**Document passage**

[Start]

Can we take a fresh look? Is now the right time? Much work has already been done that has not been lost.
The town is also in a very different place.
The town has more than a year’s worth of operating budget in reserves. Interest rates are low. The land where the sewage treatment plant sits along the San Juan River will be reclaimed once the sewer line to PAWSD is completed. This land could be sold, traded or even used for the recreation center itself. The County still has a deed-restricted five acres across from the Ross Aragon Community Center that would be the ideal location with the acquisition via purchase or exchange of a bit more vacant land. There are many possibilities that could be explored to revive and re-energize this community recreation center project.
With the recent town and community rifts and disagreements, it is time for healing and a new approach — an approach that will bring us back together as a community.
The Pagosa Springs Community Development Corporation (CDC) is happy to support the exploration of this project that the community and town can both potentially embrace. We do need a new approach to big community initiatives that wins broad-based support in the early, exploration phases. Together with the Friends of Reservoir Hill and the Town of Pagosa Springs, I think we have the opportunity lead by example here.

[End]

**Entries shown**
[Start]

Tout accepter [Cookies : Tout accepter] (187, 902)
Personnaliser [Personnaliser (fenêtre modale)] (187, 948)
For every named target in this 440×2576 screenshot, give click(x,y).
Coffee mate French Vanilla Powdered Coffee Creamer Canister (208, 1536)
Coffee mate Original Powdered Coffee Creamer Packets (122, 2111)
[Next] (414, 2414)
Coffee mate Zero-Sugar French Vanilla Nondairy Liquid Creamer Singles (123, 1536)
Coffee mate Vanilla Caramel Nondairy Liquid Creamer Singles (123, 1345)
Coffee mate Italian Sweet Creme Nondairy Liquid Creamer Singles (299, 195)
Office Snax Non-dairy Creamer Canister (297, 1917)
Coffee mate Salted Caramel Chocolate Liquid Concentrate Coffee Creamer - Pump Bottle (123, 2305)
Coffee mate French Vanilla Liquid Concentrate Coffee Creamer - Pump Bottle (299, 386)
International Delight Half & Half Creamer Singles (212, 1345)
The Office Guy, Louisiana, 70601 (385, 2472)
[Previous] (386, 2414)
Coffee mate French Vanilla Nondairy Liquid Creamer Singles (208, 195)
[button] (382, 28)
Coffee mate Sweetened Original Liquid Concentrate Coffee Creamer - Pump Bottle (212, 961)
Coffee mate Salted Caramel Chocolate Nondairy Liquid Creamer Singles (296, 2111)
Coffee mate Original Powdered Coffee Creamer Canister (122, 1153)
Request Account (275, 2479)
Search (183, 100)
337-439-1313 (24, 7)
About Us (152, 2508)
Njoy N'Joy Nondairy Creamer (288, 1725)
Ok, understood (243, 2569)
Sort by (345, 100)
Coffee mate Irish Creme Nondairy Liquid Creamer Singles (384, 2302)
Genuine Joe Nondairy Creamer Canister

[End]

**Objective**
Continue the Pagosa Springs recreation center commentary from its final sentence.

**Result for this task**
I really believe that the CDC can play the role of facilitator—bringing people together in a loosely structured way to get input, support and volunteers — similar to what we did with Downtown Colorado Inc. and the “Imagine Downtown” follow through initiatives which are making steady headway. Neither the CDC nor the “Friends” have a big budget or staff, so our success can only be through community engagement and support. I think we are the right groups to facilitate this community conversation.
I believe that the parks and recreation systems represent a woven fabric that connects our community. The fabric of parks and recreation is also woven into economic value and provides a substantial return on investment for the community in the form of increased property tax, retention of our youth, tourism, health care savings and the by attracting entrepreneurs and others from outside, drawn to our active lifestyle and recreation amenities — all consistent with the mission of the CDC. I believe we need a project that is not designed just for tourists, but to provide a better quality of life and health for our citizens. This is true community development. Together, I believe we can create the future we desire.